Financial Firms Also 'De-China'? Overseas Assets Increased 3.6 Times in 10 Years, Especially in the US and Southeast Asia Up
The Impact of 'Hanhanryeong' Seems Significant... Decline in Japanese Investment Amid Low Growth Slump
Expansion Strategy of Branches Following New Southern Policy Also Has Considerable Influence
[Asia Economy Reporter Moon Chaeseok] Domestic financial companies' overseas assets have nearly quadrupled over the past decade. The share of China has decreased, while the shares of the United States and Southeast Asia have increased, drawing attention.
On the 19th, CEO Score, a corporate data research institute, surveyed 39 financial companies with overseas subsidiaries based on semi-annual reports submitted as of June. The total assets of 268 overseas subsidiaries of these companies in the first half of the year amounted to KRW 159.3709 trillion.

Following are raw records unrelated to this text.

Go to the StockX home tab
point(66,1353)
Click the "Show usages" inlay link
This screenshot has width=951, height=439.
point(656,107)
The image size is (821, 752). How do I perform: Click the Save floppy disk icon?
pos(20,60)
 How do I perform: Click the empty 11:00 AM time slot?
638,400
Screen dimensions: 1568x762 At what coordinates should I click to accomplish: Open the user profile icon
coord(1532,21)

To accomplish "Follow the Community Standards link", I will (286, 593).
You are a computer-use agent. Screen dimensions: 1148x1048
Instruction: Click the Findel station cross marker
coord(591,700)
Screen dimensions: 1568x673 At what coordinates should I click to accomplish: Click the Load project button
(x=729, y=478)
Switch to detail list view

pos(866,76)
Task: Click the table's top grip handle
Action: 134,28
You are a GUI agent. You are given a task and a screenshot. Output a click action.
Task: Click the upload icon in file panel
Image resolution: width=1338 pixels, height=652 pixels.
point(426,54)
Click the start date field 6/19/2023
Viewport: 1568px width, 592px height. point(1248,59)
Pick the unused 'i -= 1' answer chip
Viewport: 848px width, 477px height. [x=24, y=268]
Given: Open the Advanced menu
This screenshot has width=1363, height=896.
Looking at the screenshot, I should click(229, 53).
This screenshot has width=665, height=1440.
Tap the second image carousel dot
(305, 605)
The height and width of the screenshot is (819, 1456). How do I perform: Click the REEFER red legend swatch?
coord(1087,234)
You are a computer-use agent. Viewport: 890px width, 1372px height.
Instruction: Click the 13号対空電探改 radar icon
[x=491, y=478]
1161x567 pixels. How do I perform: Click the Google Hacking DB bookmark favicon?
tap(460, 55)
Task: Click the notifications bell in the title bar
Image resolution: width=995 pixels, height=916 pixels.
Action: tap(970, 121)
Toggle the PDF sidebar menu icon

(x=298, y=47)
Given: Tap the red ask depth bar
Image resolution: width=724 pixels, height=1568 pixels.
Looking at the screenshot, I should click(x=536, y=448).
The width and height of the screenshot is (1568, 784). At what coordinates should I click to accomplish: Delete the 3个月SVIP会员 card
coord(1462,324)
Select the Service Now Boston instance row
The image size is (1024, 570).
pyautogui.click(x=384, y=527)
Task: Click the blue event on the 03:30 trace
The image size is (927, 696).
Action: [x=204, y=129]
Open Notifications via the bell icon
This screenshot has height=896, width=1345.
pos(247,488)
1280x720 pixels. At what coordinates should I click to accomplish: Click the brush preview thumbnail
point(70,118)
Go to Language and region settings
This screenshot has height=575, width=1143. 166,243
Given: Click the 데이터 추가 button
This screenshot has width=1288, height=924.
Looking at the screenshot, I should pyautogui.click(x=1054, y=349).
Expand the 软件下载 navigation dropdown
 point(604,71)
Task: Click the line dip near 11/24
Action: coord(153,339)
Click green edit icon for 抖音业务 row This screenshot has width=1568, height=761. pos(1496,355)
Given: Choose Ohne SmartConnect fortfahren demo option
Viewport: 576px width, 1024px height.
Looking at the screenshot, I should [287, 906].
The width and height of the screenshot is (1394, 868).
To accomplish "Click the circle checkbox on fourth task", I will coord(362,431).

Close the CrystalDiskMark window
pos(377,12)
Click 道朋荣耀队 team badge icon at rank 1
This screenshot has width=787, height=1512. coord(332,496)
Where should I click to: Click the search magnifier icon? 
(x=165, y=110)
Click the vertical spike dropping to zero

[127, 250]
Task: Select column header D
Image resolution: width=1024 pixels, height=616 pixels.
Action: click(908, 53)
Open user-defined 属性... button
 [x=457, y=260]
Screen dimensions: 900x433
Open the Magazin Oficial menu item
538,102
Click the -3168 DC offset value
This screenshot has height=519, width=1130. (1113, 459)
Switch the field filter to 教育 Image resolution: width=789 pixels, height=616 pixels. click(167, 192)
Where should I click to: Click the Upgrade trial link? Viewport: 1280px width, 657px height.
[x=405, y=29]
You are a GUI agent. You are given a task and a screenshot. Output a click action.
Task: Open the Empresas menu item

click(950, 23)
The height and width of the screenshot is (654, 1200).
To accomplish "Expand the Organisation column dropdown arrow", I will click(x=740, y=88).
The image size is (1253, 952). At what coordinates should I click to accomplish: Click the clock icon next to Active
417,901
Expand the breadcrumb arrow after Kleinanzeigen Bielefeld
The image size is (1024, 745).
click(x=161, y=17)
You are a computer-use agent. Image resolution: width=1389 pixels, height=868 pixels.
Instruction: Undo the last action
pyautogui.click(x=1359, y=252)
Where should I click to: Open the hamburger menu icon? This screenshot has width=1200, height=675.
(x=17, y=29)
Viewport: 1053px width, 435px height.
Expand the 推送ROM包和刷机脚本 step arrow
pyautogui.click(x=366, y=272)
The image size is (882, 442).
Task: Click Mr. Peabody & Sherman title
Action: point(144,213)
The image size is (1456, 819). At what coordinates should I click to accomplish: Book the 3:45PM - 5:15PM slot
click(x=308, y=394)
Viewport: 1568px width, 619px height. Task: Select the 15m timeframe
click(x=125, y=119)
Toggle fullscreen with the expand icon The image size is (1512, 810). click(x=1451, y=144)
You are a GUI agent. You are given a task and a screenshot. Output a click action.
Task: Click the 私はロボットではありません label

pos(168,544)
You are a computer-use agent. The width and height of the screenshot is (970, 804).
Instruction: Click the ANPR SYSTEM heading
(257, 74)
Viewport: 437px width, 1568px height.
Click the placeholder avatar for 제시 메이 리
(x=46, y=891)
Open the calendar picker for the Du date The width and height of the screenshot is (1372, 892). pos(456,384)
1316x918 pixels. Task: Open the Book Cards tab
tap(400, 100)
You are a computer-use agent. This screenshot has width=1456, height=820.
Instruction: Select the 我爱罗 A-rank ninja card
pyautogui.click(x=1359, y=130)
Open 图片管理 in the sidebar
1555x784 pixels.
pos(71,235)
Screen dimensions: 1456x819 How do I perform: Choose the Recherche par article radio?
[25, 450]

This is 3.6 times higher compared to the first half of 2012, ten years ago (KRW 34.2752 trillion).
During the same period, the total assets of these financial companies increased from KRW 1,910.8446 trillion to KRW 4,060.2737 trillion, a 2.1-fold increase. This is the result of expanded overseas investment. Securities companies increased by KRW 40.3539 trillion (1800%) during the same period, while non-life insurance and life insurance companies increased by KRW 2.2474 trillion (337%) and KRW 2.2372 trillion (338%), respectively. Notably, all four major commercial banks increased their overseas asset size by more than KRW 10 trillion each.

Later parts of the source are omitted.